II стадия – декомпенсация, или «немого» легкого. Состояние больного тяжелое, психика изменена. Возбуждение сменяется депрессией и дезориентацией. Отмечаются резко выраженная одышка, шумное свистящее дыхание, причем при аускультации хрипы в легких не выслушиваются. Дыхание в отдельных участках легких резко ослабляется вплоть до зон «немого» легкого. АД снижено, определяется выраженная тахикардия.

III стадия – гиперкапнической комы. Состояние больного крайне тяжелое. Дыхание поверхностное, аритмичное. Больной без сознания. При аускультации выявляется «немое» легкое.
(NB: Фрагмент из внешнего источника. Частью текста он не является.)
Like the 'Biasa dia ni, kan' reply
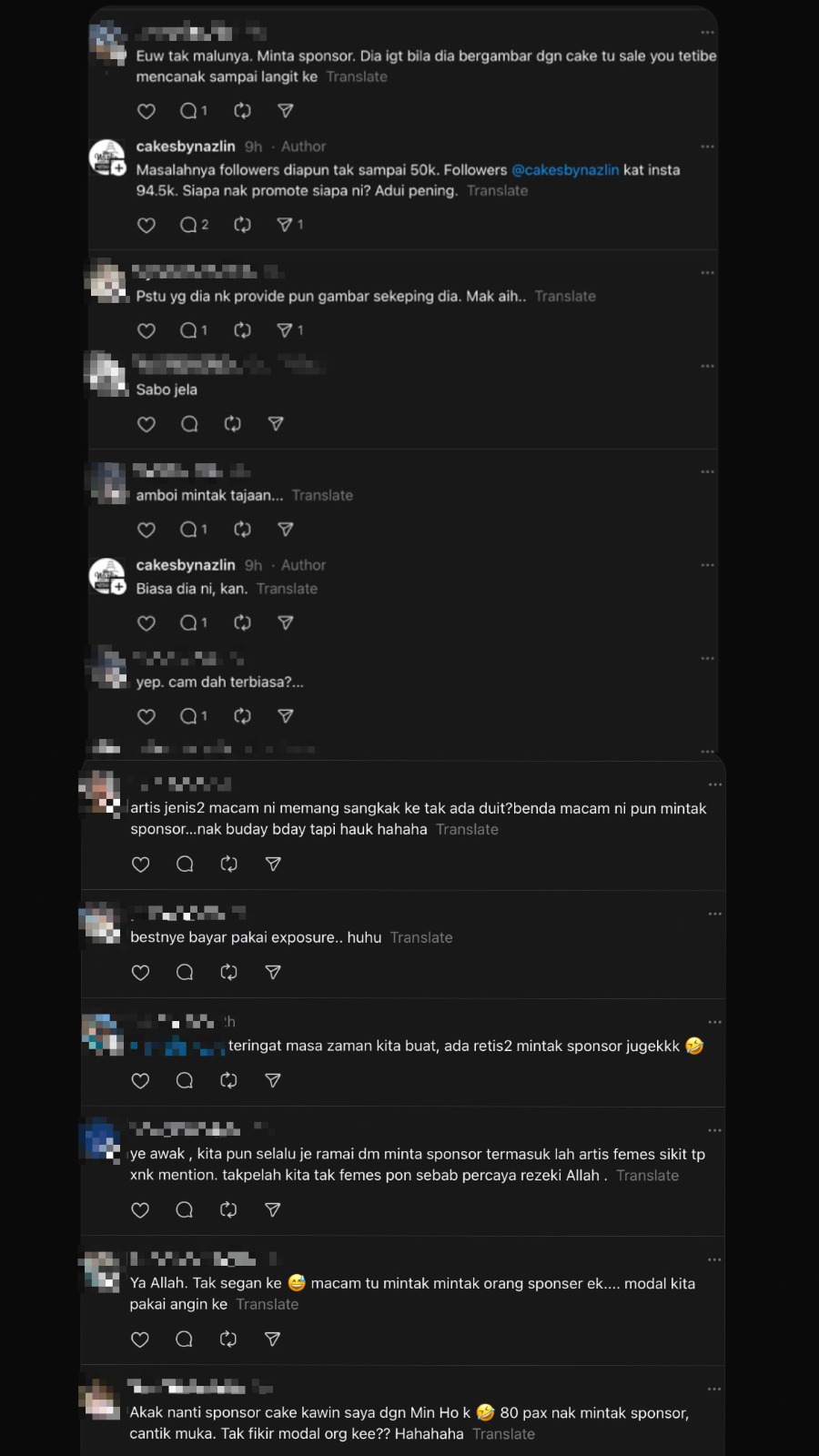click(146, 623)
АД снижено, пульс нитевидный, аритмичный.

Неотложная помощь

1.Измерьте АД.

2.Придайте больному удобное полусидячее положение, обеспечьте доступ свежего воздуха.

3.Срочно доставьте больного в отделение реанимации.

4.По пути продолжите ингаляцию увлажненного кислорода.

При I стадии:

· введите 10 мл 2,4 % раствора эуфиллина в 200 мл 0,9 % раствора натрия хлорида внутривенно капельно;

· введите внутривенно струйно растворы глюкокортикоидов в 0,9 % растворе натрия хлорида: 3–4 мл (90–120 мг) 3 % раствора преднизолона или125 мг метилпреднизолона (солу-медрол).

При II стадии:

· введите глюкокортикоиды в вышеуказанных дозах повторно;

· проведите внутривенную капельную инфузию: 400 мл 5 % раствора глюкозы с 10 мл пенангина и 20 000 ЕД гепарина;

· для борьбы с респираторным ацидозом введите 200 мл 4 % раствора натрия гидрокорбаната внутривенно капельно.

При III стадии:

· ИВЛ проводите, начиная с ранних стадий – прямой массаж легких ( вдох осуществляется мешком наркозного аппарата, выдох – сдавливая руками грудную клетку); продолжите ингаляцию увлажненным кислородом; наладьте искусственное дыхание; срочно госпитализируйте в РАО;

· введите внутривенно в вышеуказанных дозах 0,9 % раствор натрия хлорида с глюкокортикоидами.